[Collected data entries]
§

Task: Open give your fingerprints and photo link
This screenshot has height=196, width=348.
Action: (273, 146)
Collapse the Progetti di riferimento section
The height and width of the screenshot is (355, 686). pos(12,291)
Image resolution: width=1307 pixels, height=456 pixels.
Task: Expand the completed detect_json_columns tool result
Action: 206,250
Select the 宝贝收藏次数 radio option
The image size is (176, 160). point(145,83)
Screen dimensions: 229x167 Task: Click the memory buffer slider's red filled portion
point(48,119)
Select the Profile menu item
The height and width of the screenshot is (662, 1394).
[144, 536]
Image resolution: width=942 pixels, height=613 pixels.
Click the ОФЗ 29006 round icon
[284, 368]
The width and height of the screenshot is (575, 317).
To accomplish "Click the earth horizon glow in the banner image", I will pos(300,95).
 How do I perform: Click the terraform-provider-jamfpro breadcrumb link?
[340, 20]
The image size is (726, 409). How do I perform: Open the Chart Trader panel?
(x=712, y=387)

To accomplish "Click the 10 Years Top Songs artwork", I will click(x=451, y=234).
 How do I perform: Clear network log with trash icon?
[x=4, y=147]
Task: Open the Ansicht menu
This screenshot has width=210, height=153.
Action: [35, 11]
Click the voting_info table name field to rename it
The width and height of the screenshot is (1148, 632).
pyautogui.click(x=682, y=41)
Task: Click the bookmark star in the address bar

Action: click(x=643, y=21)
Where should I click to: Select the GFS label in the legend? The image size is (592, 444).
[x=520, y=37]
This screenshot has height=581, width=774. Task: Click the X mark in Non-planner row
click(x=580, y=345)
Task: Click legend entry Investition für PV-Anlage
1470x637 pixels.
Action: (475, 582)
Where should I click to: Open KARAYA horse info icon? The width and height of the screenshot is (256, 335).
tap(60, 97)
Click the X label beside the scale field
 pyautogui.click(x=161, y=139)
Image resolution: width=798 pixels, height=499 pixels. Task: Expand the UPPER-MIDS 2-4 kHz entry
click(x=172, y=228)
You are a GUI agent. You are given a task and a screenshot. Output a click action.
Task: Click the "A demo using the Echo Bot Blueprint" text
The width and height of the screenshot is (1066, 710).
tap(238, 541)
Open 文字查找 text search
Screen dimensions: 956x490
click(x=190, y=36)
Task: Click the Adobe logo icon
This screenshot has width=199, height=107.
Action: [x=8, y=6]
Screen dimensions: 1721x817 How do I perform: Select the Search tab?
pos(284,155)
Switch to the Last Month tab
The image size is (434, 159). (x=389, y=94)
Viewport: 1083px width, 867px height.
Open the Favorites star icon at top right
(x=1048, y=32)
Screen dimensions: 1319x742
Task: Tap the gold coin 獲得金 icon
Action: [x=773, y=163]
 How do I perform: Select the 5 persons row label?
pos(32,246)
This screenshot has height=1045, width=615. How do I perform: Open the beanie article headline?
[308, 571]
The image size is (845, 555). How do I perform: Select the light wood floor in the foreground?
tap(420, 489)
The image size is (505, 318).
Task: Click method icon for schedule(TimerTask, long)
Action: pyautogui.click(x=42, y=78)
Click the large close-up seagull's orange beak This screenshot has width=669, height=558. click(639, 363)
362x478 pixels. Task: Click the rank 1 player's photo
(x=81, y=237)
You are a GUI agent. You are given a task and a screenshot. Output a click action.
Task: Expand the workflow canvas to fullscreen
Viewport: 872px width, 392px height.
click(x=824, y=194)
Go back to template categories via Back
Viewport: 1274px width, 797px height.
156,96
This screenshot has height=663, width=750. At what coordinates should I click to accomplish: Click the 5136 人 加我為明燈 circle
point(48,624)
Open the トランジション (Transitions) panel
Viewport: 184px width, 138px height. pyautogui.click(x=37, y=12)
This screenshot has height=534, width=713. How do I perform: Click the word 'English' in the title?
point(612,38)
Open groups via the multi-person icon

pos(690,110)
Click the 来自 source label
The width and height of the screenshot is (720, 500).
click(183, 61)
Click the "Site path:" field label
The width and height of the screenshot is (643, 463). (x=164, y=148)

§

**PROBLEM TO SOLVE:**
Copy the records above faithfully. Begin at their first line, end at the line containing "Image resolution: width=942", and include nothing else.

**RESPONSE FOR THIS EXERCISE:**
Task: Open give your fingerprints and photo link
This screenshot has height=196, width=348.
Action: (273, 146)
Collapse the Progetti di riferimento section
The height and width of the screenshot is (355, 686). pos(12,291)
Image resolution: width=1307 pixels, height=456 pixels.
Task: Expand the completed detect_json_columns tool result
Action: 206,250
Select the 宝贝收藏次数 radio option
The image size is (176, 160). point(145,83)
Screen dimensions: 229x167 Task: Click the memory buffer slider's red filled portion
point(48,119)
Select the Profile menu item
The height and width of the screenshot is (662, 1394).
[144, 536]
Image resolution: width=942 pixels, height=613 pixels.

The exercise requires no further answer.